Nachdem ich inzwischen einige belgische Texte gelesen habe, komme ich zur folgenden Ansicht:
Es gab in den noch nicht okkupierten Gebieten Belgiens eine Zeitlang kämpfende Verbände, die nicht aus Soldaten der regulären Armee bestanden und die eine ihren Möglichkeiten angepasste und für den Gegner oft unangenehme Taktik betrieben.

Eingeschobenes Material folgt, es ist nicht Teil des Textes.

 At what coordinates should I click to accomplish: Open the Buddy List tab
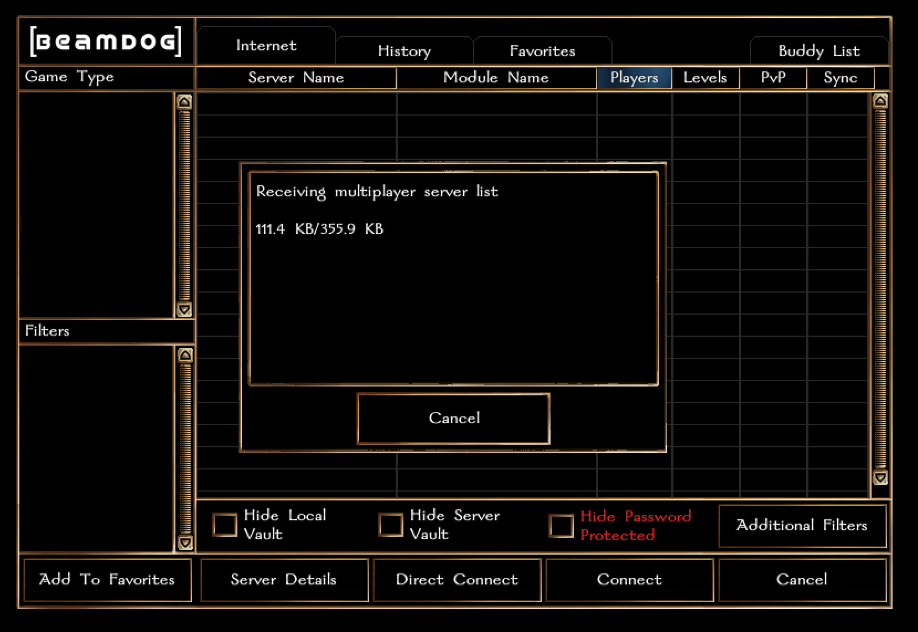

Das war ein kunterbunt uniformiertes Gebilde aus
Gendarmerie (Belgien) – Wikipedia , Garde Civique und in den Quellen als "vrijwilligers/volontaires - Freiwillige" bezeichnete, von denen einige eventuell schlecht oder gar nicht uniformiert waren.

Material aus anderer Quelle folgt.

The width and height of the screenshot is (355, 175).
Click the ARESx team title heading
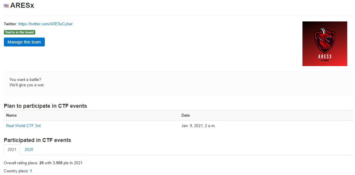pyautogui.click(x=22, y=5)
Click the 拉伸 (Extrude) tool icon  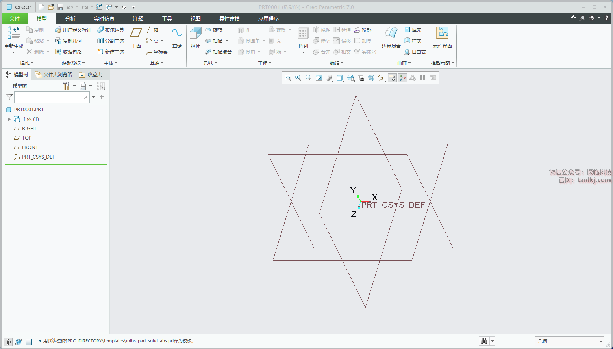coord(195,33)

Man kann mindestens Letztere, je nach Sichtweise, als Franktireurs im Sinne von 1870/71 oder als Landsturm/Landwehr/Territorialarmee bezeichnen, die sich quasi im Niemandsland vor der zurückgezogenen regulären belgischen Armee befanden.

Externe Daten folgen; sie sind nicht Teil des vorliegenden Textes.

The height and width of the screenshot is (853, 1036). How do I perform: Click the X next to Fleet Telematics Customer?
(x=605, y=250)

In Ost- und Westflandern wurden alle diese Einheiten am 22.8.1914 unter das regionale Kommando von Generalleutnant Clooten gestellt. Die Freiwilligen bildeten dabei 4 Brigaden an unterschiedlichen Standorten.
So schreibt z.B. der Genter Julien D. Martens in seinen Notizen, dass in Gent die Kriegsfreiwilligen vor dem 21. August im Citadelpark in zivilen Kleidern trainierten, diese Freiwilligen jedoch bald nicht mehr vor Ort gewesen seien. Er schreibt weiter, dass die Polizei ebenfalls Freiwillige rekrutiert hätte. Die Kriegsfreiwilligen tauchen in seinen Notizen etwas später beim Gefecht von Kwatrecht, Melle, einem Vorort von Gent am 7.9. wieder auf, ohne dass beschrieben wird, ob sie inzwischen uniformiert wurden.
https://openjournals.ugent.be/gt/article/id/68720/download/pdf/
Bilder dazu in:
Kwatrecht, Duits kerkhof te Kwatrecht-Melle uit 1914
Auf deutscher Seite sah man in dieser Gegend kämpfende Zivilisten. Von Böhn, IX. Reserve-Korps (derselbe Verband wie in Löwen), schrieb einen Brief an den Bürgermeister von Gent:
Herr Bürgermeister,
Ich erhielt die Nachricht, dass die Garde Civique in Gent erneut bewaffnet würde. Ich sehe also, dass ich mich bei meiner Ankunft in Gent mit dem Widerstand dieser Bürgerwehr und, wie ich in den letzten Tagen erlebt habe, auch mit dem der Bevölkerung auseinandersetzen muss.
In der Stadt hingen Proklamationen des Innenministeriums u.a. mit dem Satz:
Ein Bürger, der auf den Feind schießt, begeht eine rücksichtslose Tat, indem er seine nächsten Verwandten und Mitbürger, Frauen und Kinder, dem Untergang aussetzt.
Ich fand in den belgischen Texten Bezeichnungen wie "
Guerre d'embuscade" bzw.
hinderlagenoorlog (Hinterhaltkrieg), in deren Beschreibung ich bisher nicht viel hinterhältiges fand, sondern vor allem eine hinhaltende militärische Taktik aus geschützten Stellungen. Dort wo man den deutschen Vormarsch effektiv verlangsamen wollte, bezweifle ich den Einsatz unerfahrener Freiwilliger.
Falls dies trotzdem der Fall war und diese Freiwilligen keine Uniform trugen, kann man vielleicht darüber diskutieren, ob das Tragen von zivilen Kleidern beim Schießen aus einer Stellung heraus alleine schon Perfidie ausmacht oder ob dies erst dann zutrifft, wenn durch das Tragen von zivilen Kleidern etwas vorgetäuscht bzw. die andere Seite dadurch getäuscht wurde. Ein Stellung, aus der geschossen wird, ist mMn für den Gegner immer gleich gefährlich, egal wie die Schützen gekleidet sind.
Wurde das Recht auf diese Art von Widerstand auf eigenem, nicht okkupiertem Gebiet höher eingestuft, als die Pflicht dabei immer eine Uniform tragen zu müssen?
Es ist mir aufgefallen, dass wenn in diesen Texten von "Zivilisten" die Rede ist, oft nur Frauen, Kinder und alte Leute gemeint sind oder dann alle, die keine Waffe trugen. Die Frage der Uniform ist kaum ein Thema.